### How to complete this task
Every word of every entry must be retyped exactly.

── Data for analysis ──

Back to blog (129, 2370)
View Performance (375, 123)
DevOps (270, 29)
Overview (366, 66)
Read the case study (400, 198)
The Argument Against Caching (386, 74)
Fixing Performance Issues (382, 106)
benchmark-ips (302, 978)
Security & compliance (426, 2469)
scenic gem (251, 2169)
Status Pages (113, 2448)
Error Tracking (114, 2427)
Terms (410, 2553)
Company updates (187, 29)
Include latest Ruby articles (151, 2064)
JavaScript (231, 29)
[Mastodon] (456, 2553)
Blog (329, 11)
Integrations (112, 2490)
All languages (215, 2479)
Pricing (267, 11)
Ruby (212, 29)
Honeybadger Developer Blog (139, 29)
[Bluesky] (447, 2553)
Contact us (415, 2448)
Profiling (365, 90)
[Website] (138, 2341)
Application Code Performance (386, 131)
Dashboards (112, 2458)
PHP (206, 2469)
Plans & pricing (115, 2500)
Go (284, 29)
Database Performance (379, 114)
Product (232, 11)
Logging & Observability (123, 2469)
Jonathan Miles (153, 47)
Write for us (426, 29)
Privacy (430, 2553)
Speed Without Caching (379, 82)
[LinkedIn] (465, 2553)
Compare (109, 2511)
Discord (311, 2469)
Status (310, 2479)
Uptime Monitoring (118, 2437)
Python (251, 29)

───

### Answer area
Back to blog (129, 2370)
View Performance (375, 123)
DevOps (270, 29)
Overview (366, 66)
Read the case study (400, 198)
The Argument Against Caching (386, 74)
Fixing Performance Issues (382, 106)
benchmark-ips (302, 978)
Security & compliance (426, 2469)
scenic gem (251, 2169)
Status Pages (113, 2448)
Error Tracking (114, 2427)
Terms (410, 2553)
Company updates (187, 29)
Include latest Ruby articles (151, 2064)
JavaScript (231, 29)
[Mastodon] (456, 2553)
Blog (329, 11)
Integrations (112, 2490)
All languages (215, 2479)
Pricing (267, 11)
Ruby (212, 29)
Honeybadger Developer Blog (139, 29)
[Bluesky] (447, 2553)
Contact us (415, 2448)
Profiling (365, 90)
[Website] (138, 2341)
Application Code Performance (386, 131)
Dashboards (112, 2458)
PHP (206, 2469)
Plans & pricing (115, 2500)
Go (284, 29)
Database Performance (379, 114)
Product (232, 11)
Logging & Observability (123, 2469)
Jonathan Miles (153, 47)
Write for us (426, 29)
Privacy (430, 2553)
Speed Without Caching (379, 82)
[LinkedIn] (465, 2553)
Compare (109, 2511)
Discord (311, 2469)
Status (310, 2479)
Uptime Monitoring (118, 2437)
Python (251, 29)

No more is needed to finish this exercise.